Houston-based Appalachian Resins is preparing to announce details on its $500 million polyethylene resin production facility south of Wheeling.

"I would hope we will make an announcement regarding the plant site by the end of this month," said CEO James Cutler.

The proposed plant appeared in chemical industry trade journals in a flurry last summer, when Cutler told the industry the privately held company was seeking funding for an integrated ethylene and polyethylene complex in the northeast U.S. — "likely in West Virginia," he said in at least one interview.

The funding appears to have come together.

Appalachian Resins' plant would be very different from the ethane cracker Shell Oil Co. is considering building in western Pennsylvania.

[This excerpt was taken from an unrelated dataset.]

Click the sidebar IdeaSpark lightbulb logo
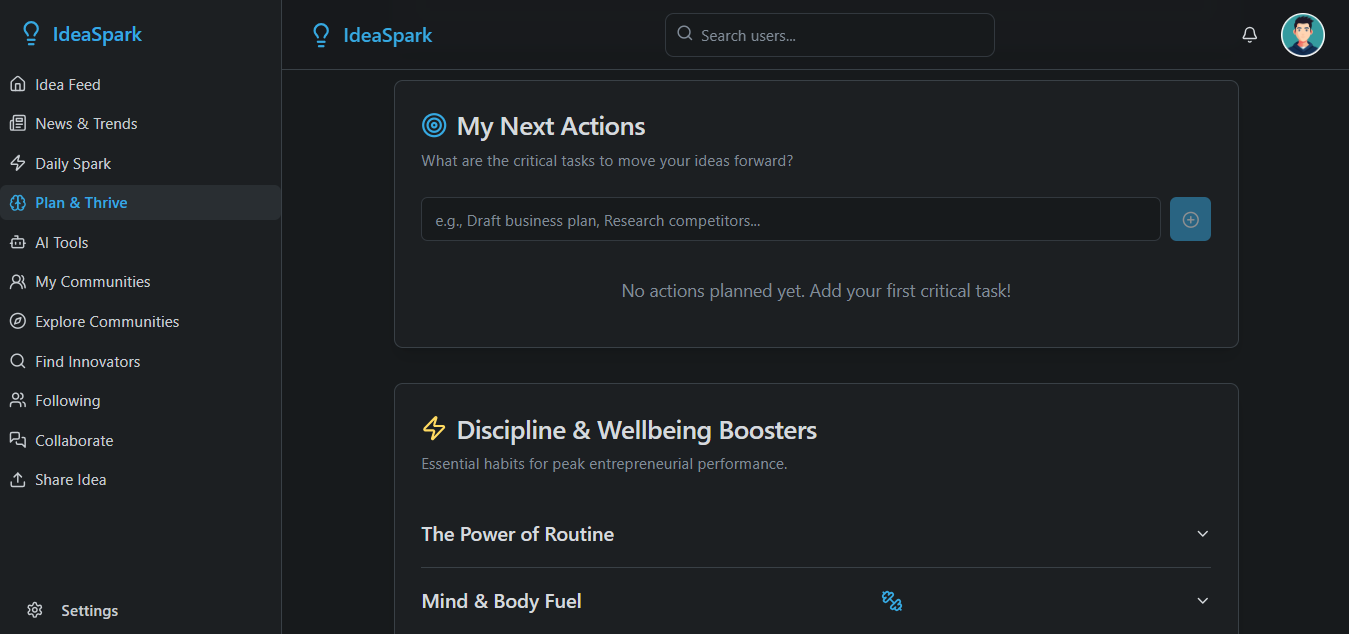 tap(31, 34)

Shell's proposed $3 billion cracker will take ethane, a portion of the natural gas liquids that are produced with gas in the "wet gas" region of the Marcellus Shale, and "crack" it to make as its output ethylene, a plastics feedstock.

Appalachian Resins' proposed plant includes an ethane cracker, but at a much smaller scale and only as an intermediary, integrated step in its process.

The ultimate product of this plant would be polyethylene resins: the HDPE used for grocery and garbage bags, or the LLDPE used to make cling wrap.

"Our proposed facility consists of an ethylene plant producing ethylene for a single downstream polyethylene unit," Cutler said. "Simply, we will have a 500 million-pound-per-year ethylene plant supporting a 500 million-pound-per-year polyethylene production facility."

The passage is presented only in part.